**WORK INSTRUCTION:**
Recast the lines of the entries as a Markdown table with the columns Number and Entry line. Start with the line containing "Describe the element at coordinates (1172, 346)" and continue through the end of the entries, both included. Omit blank lines and leave out the pictures.

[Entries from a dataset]
------------------------------

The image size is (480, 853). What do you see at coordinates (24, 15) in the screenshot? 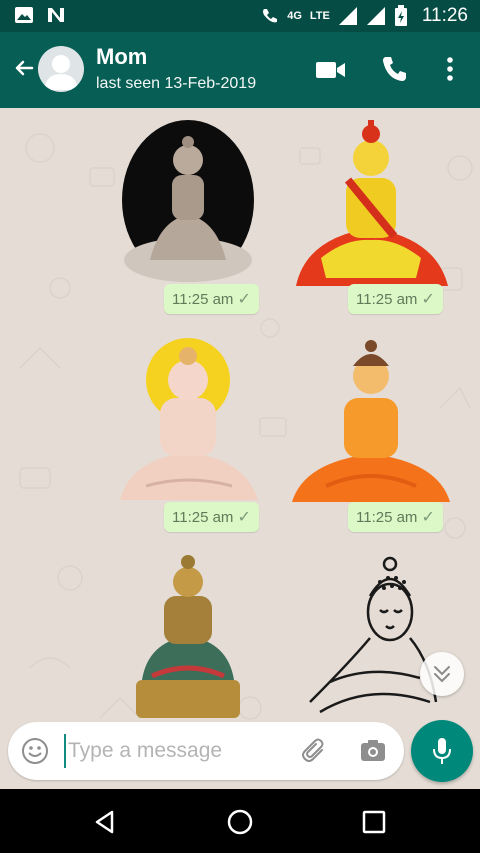
I see `image-icon` at bounding box center [24, 15].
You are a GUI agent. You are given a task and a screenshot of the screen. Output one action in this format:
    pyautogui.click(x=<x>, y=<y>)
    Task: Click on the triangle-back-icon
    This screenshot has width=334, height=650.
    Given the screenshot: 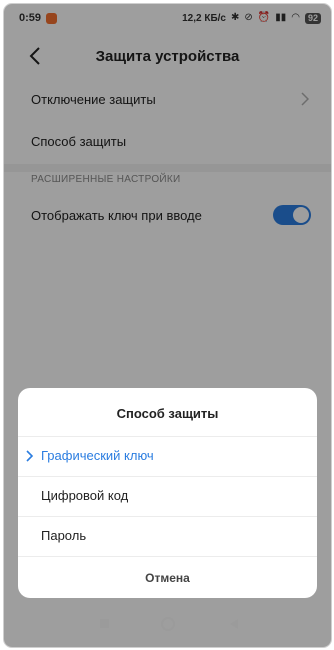 What is the action you would take?
    pyautogui.click(x=234, y=624)
    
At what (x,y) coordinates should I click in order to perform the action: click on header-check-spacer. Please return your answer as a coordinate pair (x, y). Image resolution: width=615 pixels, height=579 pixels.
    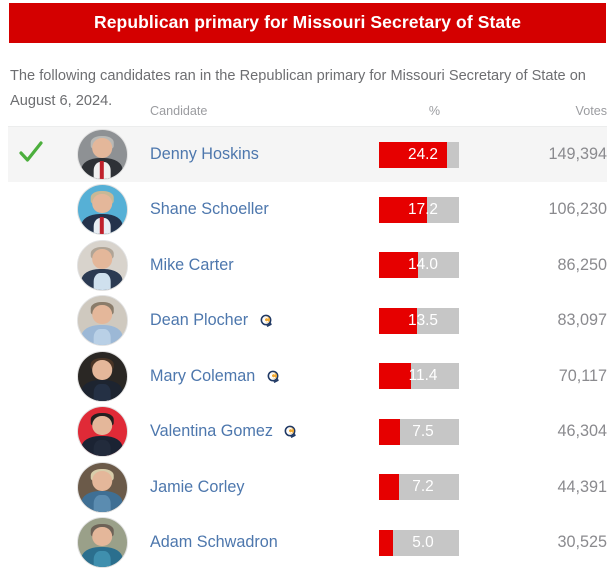
    Looking at the image, I should click on (31, 116).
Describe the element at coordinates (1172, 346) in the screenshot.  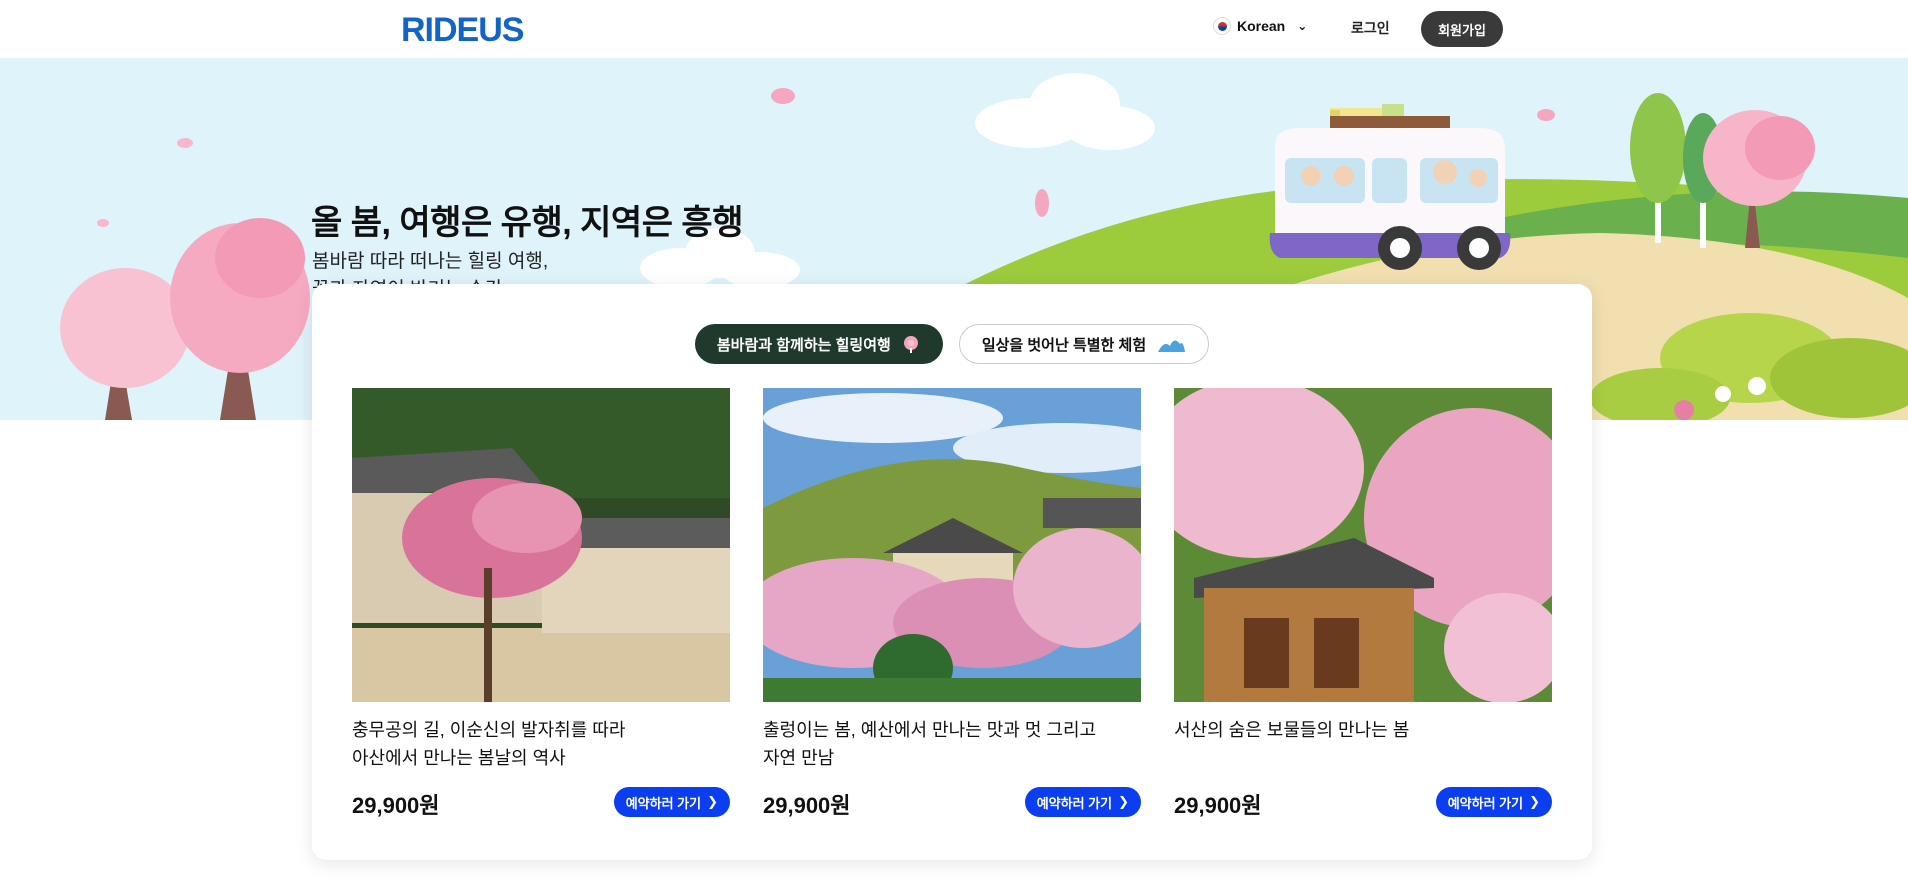
I see `wave-icon` at that location.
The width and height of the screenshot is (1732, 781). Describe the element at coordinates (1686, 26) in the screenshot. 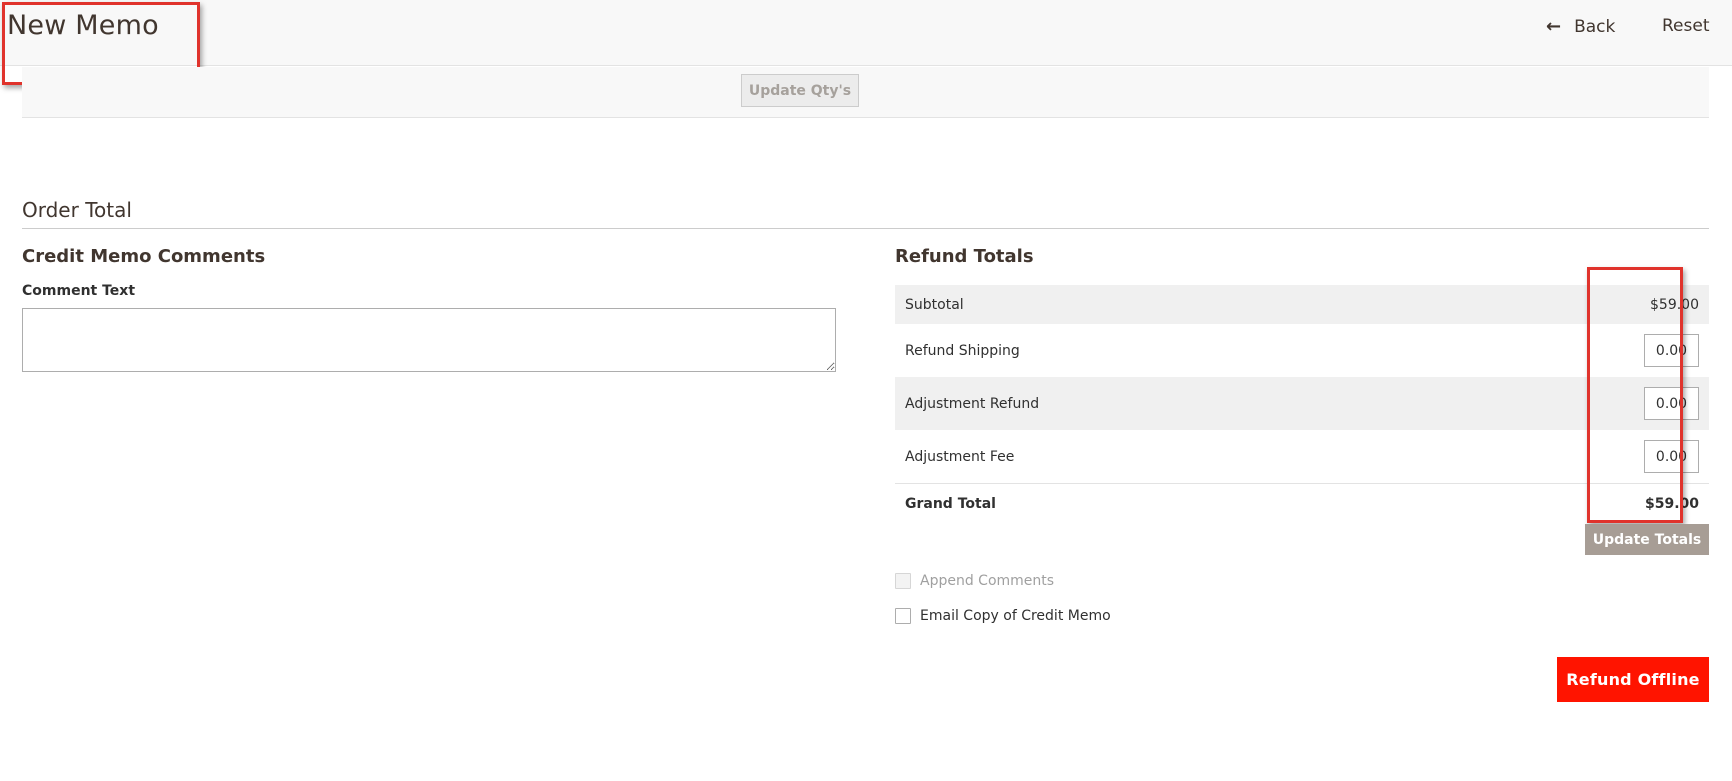

I see `reset-button: Reset` at that location.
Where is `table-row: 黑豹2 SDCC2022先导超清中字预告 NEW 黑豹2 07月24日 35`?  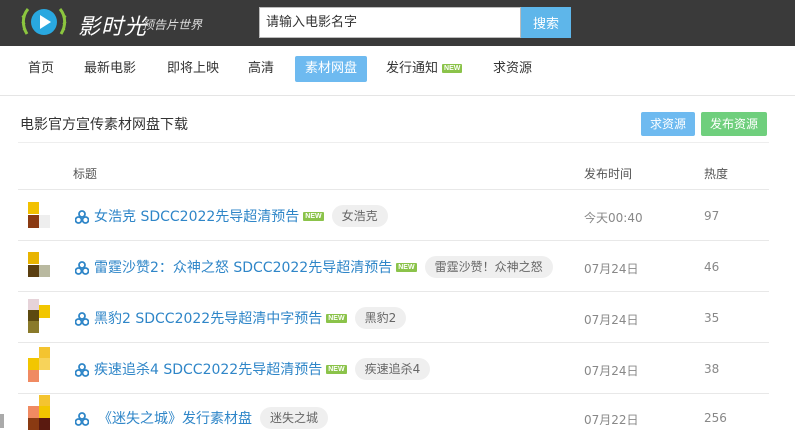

------------------------------

**YOUR RESPONSE:**
| Number | Entry line |
|---|---|
| 1 | Describe the element at coordinates (1172, 346) in the screenshot.   |
| 2 | I see `wave-icon` at that location. |
| 3 | The width and height of the screenshot is (1732, 781). Describe the element at coordinates (1686, 26) in the screenshot.  |
| 4 | I see `reset-button: Reset` at that location. |
| 5 | Where is `table-row: 黑豹2 SDCC2022先导超清中字预告 NEW 黑豹2 07月24日 35`?   |